Eine Schreibmaschine wird von einem Roboter bedient
Roboterjournalismus muss mehr sein als nur das Füllen von Lückentexten.

Seit einigen Jahren geistert der Begriff "Roboterjournalismus" durch die Zeitungsverlage weltweit. Nachrichten-Texte werden in Zukunft von intelligenten Programmen und nicht mehr von Menschen geschrieben, so denkt man bei diesem Begriff. Aber wird eine KI in Zukunft Journalisten ersetzen? Tatsächlich kann die Frage derzeit mit einem Nein beantwortet werden. Denn noch ist die Art und Weise, wie Roboterjournalismus funktioniert, simpel.

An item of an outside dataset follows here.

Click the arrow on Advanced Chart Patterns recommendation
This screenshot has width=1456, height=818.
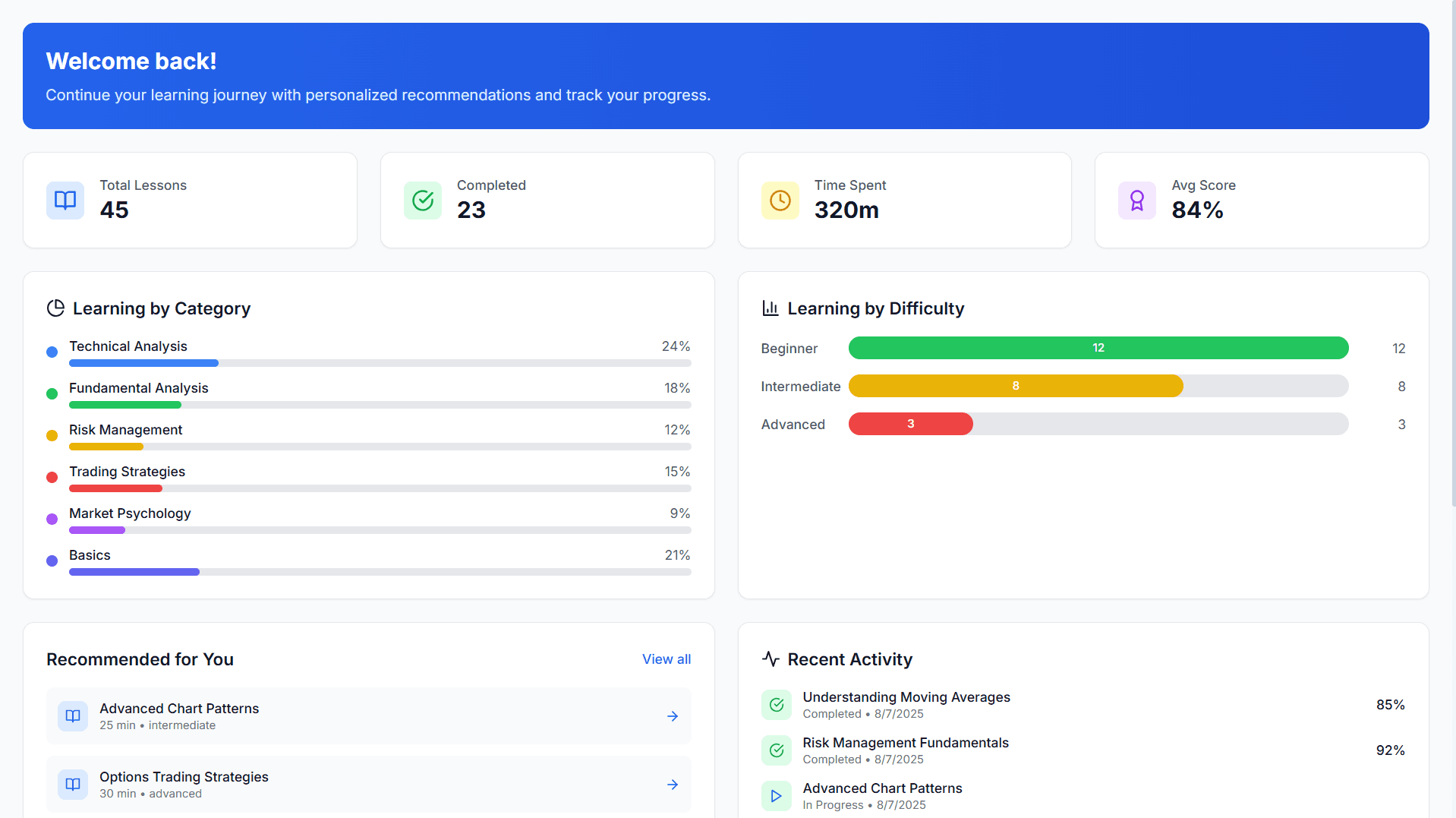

Roboterjournalismus beschreibt zunächst den Vorgang, wenn Nachrichteninhalte (zum Beispiel ein Artikel) von einem Programm automatisch generiert werden. In seiner einfachsten Form funktioniert Roboterjournalismus so, dass Daten, die einer strukturierten Form wie in einer EXCEL-Tabelle vorliegen, in eine Text-Vorlage geschrieben werden. Wie einen Lückentext muss man sich das vorstellen:

"Die Temperatur heute in ___ beträgt ___ Grad Celsius. Die Sonne wird ___ Stunden scheinen."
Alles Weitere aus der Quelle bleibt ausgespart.